The expected output is the complete listing, unchanged.
((
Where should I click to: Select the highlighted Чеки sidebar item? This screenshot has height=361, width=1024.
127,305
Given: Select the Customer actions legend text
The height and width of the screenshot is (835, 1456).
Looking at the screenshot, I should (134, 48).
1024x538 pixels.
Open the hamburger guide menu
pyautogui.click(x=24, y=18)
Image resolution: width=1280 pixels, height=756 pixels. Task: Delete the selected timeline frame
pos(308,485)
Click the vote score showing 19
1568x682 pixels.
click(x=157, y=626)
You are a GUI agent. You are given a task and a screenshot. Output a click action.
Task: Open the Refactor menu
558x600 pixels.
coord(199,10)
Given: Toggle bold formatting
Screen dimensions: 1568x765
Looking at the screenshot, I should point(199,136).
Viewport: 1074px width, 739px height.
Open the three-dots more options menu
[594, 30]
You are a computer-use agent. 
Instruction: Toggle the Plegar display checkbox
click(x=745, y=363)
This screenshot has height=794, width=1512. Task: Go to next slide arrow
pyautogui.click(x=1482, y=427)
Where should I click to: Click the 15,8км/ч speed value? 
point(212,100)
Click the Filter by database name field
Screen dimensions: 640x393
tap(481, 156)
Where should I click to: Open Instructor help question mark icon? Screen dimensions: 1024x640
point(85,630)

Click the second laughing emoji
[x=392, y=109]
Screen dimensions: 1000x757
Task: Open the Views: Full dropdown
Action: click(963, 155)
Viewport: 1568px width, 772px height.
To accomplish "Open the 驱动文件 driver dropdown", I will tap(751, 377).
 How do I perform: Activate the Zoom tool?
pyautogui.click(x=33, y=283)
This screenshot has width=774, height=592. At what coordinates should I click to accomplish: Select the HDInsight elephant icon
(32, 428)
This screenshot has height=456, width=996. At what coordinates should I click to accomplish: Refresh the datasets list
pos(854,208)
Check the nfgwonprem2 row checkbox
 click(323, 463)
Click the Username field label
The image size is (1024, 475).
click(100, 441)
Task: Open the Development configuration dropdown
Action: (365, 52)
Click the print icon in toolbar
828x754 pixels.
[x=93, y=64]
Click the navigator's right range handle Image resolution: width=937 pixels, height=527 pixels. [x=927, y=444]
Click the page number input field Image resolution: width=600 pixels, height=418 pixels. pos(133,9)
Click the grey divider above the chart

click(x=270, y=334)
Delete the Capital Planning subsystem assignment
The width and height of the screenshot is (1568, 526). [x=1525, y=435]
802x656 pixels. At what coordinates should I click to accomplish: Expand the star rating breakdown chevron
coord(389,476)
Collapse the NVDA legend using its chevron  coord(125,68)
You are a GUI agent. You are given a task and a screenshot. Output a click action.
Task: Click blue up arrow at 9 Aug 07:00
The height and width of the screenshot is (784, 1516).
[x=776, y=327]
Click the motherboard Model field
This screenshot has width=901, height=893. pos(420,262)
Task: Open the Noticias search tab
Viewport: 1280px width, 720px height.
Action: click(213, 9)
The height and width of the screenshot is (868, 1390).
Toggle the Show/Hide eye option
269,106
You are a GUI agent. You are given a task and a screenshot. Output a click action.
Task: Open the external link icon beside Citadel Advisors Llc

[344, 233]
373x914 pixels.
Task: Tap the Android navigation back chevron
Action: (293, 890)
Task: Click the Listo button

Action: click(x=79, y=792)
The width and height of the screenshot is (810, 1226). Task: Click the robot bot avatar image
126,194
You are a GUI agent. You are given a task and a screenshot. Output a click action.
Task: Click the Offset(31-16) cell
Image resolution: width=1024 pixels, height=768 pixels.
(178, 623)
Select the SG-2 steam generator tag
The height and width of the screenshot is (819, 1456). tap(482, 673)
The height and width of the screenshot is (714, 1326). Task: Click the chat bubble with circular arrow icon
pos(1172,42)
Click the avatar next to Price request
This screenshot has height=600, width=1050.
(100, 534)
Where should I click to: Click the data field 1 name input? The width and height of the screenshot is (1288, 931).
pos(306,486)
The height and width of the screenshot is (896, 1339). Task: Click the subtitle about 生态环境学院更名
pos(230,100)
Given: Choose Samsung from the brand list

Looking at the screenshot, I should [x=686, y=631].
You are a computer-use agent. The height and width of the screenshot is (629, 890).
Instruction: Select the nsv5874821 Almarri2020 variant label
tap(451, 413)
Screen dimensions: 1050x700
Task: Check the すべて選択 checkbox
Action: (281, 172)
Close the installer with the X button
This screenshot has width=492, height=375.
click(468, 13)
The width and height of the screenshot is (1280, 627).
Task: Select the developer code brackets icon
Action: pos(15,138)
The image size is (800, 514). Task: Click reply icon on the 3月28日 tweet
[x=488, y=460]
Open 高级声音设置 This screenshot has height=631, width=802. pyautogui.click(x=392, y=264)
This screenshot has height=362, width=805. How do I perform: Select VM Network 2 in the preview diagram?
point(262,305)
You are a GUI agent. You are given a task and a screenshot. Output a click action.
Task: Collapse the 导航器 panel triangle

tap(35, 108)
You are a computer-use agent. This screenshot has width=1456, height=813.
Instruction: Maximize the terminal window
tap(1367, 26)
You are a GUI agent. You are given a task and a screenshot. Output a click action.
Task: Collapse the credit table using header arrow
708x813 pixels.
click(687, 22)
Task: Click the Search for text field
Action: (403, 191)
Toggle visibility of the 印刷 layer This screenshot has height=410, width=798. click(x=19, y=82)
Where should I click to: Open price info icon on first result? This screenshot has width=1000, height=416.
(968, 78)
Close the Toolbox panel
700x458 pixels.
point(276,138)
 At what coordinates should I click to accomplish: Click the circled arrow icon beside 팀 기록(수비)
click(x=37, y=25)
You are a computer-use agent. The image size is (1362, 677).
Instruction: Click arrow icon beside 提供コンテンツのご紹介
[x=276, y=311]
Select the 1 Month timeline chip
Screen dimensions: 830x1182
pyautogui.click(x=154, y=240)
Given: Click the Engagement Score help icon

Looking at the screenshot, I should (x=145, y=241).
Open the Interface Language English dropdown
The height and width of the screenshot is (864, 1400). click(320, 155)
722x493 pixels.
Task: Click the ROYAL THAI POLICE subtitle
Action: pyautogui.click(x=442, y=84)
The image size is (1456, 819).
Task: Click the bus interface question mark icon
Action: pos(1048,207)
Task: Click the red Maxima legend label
))
EXPECTED OUTPUT:
Where should I click to: Select the highlighted Чеки sidebar item? This screenshot has height=361, width=1024.
127,305
Given: Select the Customer actions legend text
The height and width of the screenshot is (835, 1456).
Looking at the screenshot, I should (134, 48).
1024x538 pixels.
Open the hamburger guide menu
pyautogui.click(x=24, y=18)
Image resolution: width=1280 pixels, height=756 pixels. Task: Delete the selected timeline frame
pos(308,485)
Click the vote score showing 19
1568x682 pixels.
click(x=157, y=626)
You are a GUI agent. You are given a task and a screenshot. Output a click action.
Task: Open the Refactor menu
558x600 pixels.
coord(199,10)
Given: Toggle bold formatting
Screen dimensions: 1568x765
Looking at the screenshot, I should point(199,136).
Viewport: 1074px width, 739px height.
Open the three-dots more options menu
[594, 30]
You are a computer-use agent. 
Instruction: Toggle the Plegar display checkbox
click(x=745, y=363)
This screenshot has height=794, width=1512. Task: Go to next slide arrow
pyautogui.click(x=1482, y=427)
Where should I click to: Click the 15,8км/ч speed value? 
point(212,100)
Click the Filter by database name field
Screen dimensions: 640x393
tap(481, 156)
Where should I click to: Open Instructor help question mark icon? Screen dimensions: 1024x640
point(85,630)

Click the second laughing emoji
[x=392, y=109]
Screen dimensions: 1000x757
Task: Open the Views: Full dropdown
Action: click(963, 155)
Viewport: 1568px width, 772px height.
To accomplish "Open the 驱动文件 driver dropdown", I will tap(751, 377).
 How do I perform: Activate the Zoom tool?
pyautogui.click(x=33, y=283)
This screenshot has width=774, height=592. At what coordinates should I click to accomplish: Select the HDInsight elephant icon
(32, 428)
This screenshot has height=456, width=996. At what coordinates should I click to accomplish: Refresh the datasets list
pos(854,208)
Check the nfgwonprem2 row checkbox
 click(323, 463)
Click the Username field label
The image size is (1024, 475).
click(100, 441)
Task: Open the Development configuration dropdown
Action: (365, 52)
Click the print icon in toolbar
828x754 pixels.
[x=93, y=64]
Click the navigator's right range handle Image resolution: width=937 pixels, height=527 pixels. [x=927, y=444]
Click the page number input field Image resolution: width=600 pixels, height=418 pixels. pos(133,9)
Click the grey divider above the chart

click(x=270, y=334)
Delete the Capital Planning subsystem assignment
The width and height of the screenshot is (1568, 526). [x=1525, y=435]
802x656 pixels. At what coordinates should I click to accomplish: Expand the star rating breakdown chevron
coord(389,476)
Collapse the NVDA legend using its chevron  coord(125,68)
You are a GUI agent. You are given a task and a screenshot. Output a click action.
Task: Click blue up arrow at 9 Aug 07:00
The height and width of the screenshot is (784, 1516).
[x=776, y=327]
Click the motherboard Model field
This screenshot has width=901, height=893. pos(420,262)
Task: Open the Noticias search tab
Viewport: 1280px width, 720px height.
Action: click(213, 9)
The height and width of the screenshot is (868, 1390).
Toggle the Show/Hide eye option
269,106
You are a GUI agent. You are given a task and a screenshot. Output a click action.
Task: Open the external link icon beside Citadel Advisors Llc

[344, 233]
373x914 pixels.
Task: Tap the Android navigation back chevron
Action: (293, 890)
Task: Click the Listo button

Action: click(x=79, y=792)
The width and height of the screenshot is (810, 1226). Task: Click the robot bot avatar image
126,194
You are a GUI agent. You are given a task and a screenshot. Output a click action.
Task: Click the Offset(31-16) cell
Image resolution: width=1024 pixels, height=768 pixels.
(178, 623)
Select the SG-2 steam generator tag
The height and width of the screenshot is (819, 1456). tap(482, 673)
The height and width of the screenshot is (714, 1326). Task: Click the chat bubble with circular arrow icon
pos(1172,42)
Click the avatar next to Price request
This screenshot has height=600, width=1050.
(100, 534)
Where should I click to: Click the data field 1 name input? The width and height of the screenshot is (1288, 931).
pos(306,486)
The height and width of the screenshot is (896, 1339). Task: Click the subtitle about 生态环境学院更名
pos(230,100)
Given: Choose Samsung from the brand list

Looking at the screenshot, I should [x=686, y=631].
You are a computer-use agent. The height and width of the screenshot is (629, 890).
Instruction: Select the nsv5874821 Almarri2020 variant label
tap(451, 413)
Screen dimensions: 1050x700
Task: Check the すべて選択 checkbox
Action: (281, 172)
Close the installer with the X button
This screenshot has width=492, height=375.
click(468, 13)
The width and height of the screenshot is (1280, 627).
Task: Select the developer code brackets icon
Action: pos(15,138)
The image size is (800, 514). Task: Click reply icon on the 3月28日 tweet
[x=488, y=460]
Open 高级声音设置 This screenshot has height=631, width=802. pyautogui.click(x=392, y=264)
This screenshot has height=362, width=805. How do I perform: Select VM Network 2 in the preview diagram?
point(262,305)
You are a GUI agent. You are given a task and a screenshot. Output a click action.
Task: Collapse the 导航器 panel triangle

tap(35, 108)
You are a computer-use agent. This screenshot has width=1456, height=813.
Instruction: Maximize the terminal window
tap(1367, 26)
You are a GUI agent. You are given a task and a screenshot. Output a click action.
Task: Collapse the credit table using header arrow
708x813 pixels.
click(687, 22)
Task: Click the Search for text field
Action: (403, 191)
Toggle visibility of the 印刷 layer This screenshot has height=410, width=798. click(x=19, y=82)
Where should I click to: Open price info icon on first result? This screenshot has width=1000, height=416.
(968, 78)
Close the Toolbox panel
700x458 pixels.
point(276,138)
 At what coordinates should I click to accomplish: Click the circled arrow icon beside 팀 기록(수비)
click(x=37, y=25)
You are a computer-use agent. The image size is (1362, 677).
Instruction: Click arrow icon beside 提供コンテンツのご紹介
[x=276, y=311]
Select the 1 Month timeline chip
Screen dimensions: 830x1182
pyautogui.click(x=154, y=240)
Given: Click the Engagement Score help icon

Looking at the screenshot, I should (x=145, y=241).
Open the Interface Language English dropdown
The height and width of the screenshot is (864, 1400). click(320, 155)
722x493 pixels.
Task: Click the ROYAL THAI POLICE subtitle
Action: pyautogui.click(x=442, y=84)
The image size is (1456, 819).
Task: Click the bus interface question mark icon
Action: pos(1048,207)
Task: Click the red Maxima legend label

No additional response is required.